* DOCUMENT TEXT:
_ _ _ _
Mon, Dec 27, 2010
Philippine Daily Inquirer/Asia News Network
MANILA, Philippines - New Year's eve revellers, beware.
The "piccolo" and "kwitis" may be small, cheap and colourful, but they are regarded by health authorities as the most dangerous firecrackers in the country.
In the run-up to the New Year festivities, the Department of Health (DoH) had so far monitored 117 firecracker-related injuries in the last five days across the country, with the piccolo and kwitis as the top two causes of accidents.
In its daily report that began on Dec 22 as part of its "Kampanya Kontra Paputok," the DoH said Metro Manila had the highest number of injuries from fireworks, stray bullets and firecracker poisoning.
Of the 48 accidents in the metropolis, 42 cases were caused by firecrackers, five by stray bullets and one by "watusi" ingestion. Ten mishaps were monitored in Central Luzon and eight cases each in Western Visayas and Northern Mindanao.
Seven firecracker-related injuries have also been officially logged in Cagayan Valley and five in the Ilocos region.
The DoH said the 117 injuries monitored up to Sunday - 92 per cent of which were firecracker-related accidents - were 71 per cent higher than the previous five-year average but 9 per cent lower than last year.
The report also noted that 79 per cent of the cases were caused by illegal firecrackers, which included the piccolo, a small, inexpensive and colourful firecracker lighted like a matchstick.
As of Sunday, at least 46 mishaps had been traced to the piccolo while 13 cases were attributed to kwitis, a rocket-type firecracker which, when lit, is propelled into the air beyond 40 feet.
_ _ _ _
* EXTRACTED MATERIAL:
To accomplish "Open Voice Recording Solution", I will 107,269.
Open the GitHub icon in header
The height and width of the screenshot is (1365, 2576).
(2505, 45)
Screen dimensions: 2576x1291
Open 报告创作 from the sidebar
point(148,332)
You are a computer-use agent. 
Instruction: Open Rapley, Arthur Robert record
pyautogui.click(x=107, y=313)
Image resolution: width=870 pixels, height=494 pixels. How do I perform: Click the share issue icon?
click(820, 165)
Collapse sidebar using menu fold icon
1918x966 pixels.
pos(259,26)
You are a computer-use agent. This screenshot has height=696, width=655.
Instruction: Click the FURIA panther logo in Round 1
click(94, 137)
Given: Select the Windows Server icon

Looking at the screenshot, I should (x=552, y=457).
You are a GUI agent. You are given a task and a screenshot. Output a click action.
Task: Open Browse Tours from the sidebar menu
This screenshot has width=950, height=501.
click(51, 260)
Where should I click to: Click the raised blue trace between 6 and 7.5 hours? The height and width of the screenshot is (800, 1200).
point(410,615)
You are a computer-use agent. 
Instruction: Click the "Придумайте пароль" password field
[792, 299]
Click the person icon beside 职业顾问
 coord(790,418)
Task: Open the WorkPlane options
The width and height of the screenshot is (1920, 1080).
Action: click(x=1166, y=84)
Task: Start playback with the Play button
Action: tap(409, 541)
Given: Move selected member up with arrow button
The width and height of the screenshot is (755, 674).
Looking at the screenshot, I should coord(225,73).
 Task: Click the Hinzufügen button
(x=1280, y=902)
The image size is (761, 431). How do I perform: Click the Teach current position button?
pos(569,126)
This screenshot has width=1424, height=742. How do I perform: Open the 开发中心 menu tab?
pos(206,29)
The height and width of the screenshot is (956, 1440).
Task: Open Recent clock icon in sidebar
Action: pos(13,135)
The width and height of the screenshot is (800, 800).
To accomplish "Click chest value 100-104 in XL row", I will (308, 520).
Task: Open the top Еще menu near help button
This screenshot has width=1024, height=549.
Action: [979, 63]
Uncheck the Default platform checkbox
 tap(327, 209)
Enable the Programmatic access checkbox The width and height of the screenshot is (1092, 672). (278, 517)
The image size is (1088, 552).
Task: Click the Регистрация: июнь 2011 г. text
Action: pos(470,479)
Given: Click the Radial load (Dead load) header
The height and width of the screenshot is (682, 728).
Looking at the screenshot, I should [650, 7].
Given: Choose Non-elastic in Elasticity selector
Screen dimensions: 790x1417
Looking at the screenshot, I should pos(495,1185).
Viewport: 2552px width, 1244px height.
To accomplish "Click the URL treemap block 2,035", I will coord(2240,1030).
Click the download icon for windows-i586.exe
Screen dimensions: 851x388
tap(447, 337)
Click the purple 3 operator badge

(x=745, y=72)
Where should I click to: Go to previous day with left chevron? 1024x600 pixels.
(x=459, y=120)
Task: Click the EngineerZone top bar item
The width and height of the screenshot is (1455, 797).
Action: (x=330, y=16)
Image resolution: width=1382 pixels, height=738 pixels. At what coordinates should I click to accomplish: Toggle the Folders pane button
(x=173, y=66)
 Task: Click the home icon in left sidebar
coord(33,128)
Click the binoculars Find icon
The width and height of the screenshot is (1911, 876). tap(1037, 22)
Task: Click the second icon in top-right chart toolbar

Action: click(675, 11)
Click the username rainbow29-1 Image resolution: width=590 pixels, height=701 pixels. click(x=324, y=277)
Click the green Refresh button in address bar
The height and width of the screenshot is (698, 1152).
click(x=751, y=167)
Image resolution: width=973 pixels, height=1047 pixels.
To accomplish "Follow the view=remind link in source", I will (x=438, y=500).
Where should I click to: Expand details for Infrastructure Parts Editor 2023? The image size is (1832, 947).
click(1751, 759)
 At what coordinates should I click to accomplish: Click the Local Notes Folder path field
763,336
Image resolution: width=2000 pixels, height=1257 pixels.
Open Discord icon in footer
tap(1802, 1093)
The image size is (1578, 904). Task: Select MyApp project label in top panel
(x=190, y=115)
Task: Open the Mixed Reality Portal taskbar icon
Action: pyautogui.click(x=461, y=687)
_ _ _ _
* PROBLEMS:
**1)** Rewrite the rows starting at the line that contains "Task: Click the second" and ending with the final row, renaming "Refresh" to "Reload" and keeping everything else unchanged.
**2)** Write what comes next in the news report on firecracker injuries in the Philippines, picking up after its last sentence.

* ANSWER LIST:
**1)**
Task: Click the second icon in top-right chart toolbar

Action: click(675, 11)
Click the username rainbow29-1 Image resolution: width=590 pixels, height=701 pixels. click(x=324, y=277)
Click the green Reload button in address bar
The height and width of the screenshot is (698, 1152).
click(x=751, y=167)
Image resolution: width=973 pixels, height=1047 pixels.
To accomplish "Follow the view=remind link in source", I will (x=438, y=500).
Where should I click to: Expand details for Infrastructure Parts Editor 2023? The image size is (1832, 947).
click(1751, 759)
 At what coordinates should I click to accomplish: Click the Local Notes Folder path field
763,336
Image resolution: width=2000 pixels, height=1257 pixels.
Open Discord icon in footer
tap(1802, 1093)
The image size is (1578, 904). Task: Select MyApp project label in top panel
(x=190, y=115)
Task: Open the Mixed Reality Portal taskbar icon
Action: pyautogui.click(x=461, y=687)

**2)**
Victims mostly kids
Other dangerous firecrackers in the DoH report were the five-star, "whistle bomb," "boga" (a noisemaker also known as PVC cannon) and "luces" (sparklers).
So far, the DoH has logged 13 injuries caused by five-star firecrackers, six by whistle bombs, six by "trayanggulo" (triangle), five by luces, and five by boga.
The piccolo, "pla-pla," five-star, "atomic bomb," triangle, "Super Lolo," boga and watusi have been banned but the manufacture and sale of these dangerous firecrackers continue.
Forty-three per cent of the total number of firecracker-related accidents involved children aged 10 years old and below. More than 60 per cent of the injuries occurred in the streets, according to the report.
The six cases of bullet injuries are still being investigated by the Philippine National Police, said the health agency.
Two piccolo poisoning cases were monitored in Central Luzon while one incident was reported in Metro Manila.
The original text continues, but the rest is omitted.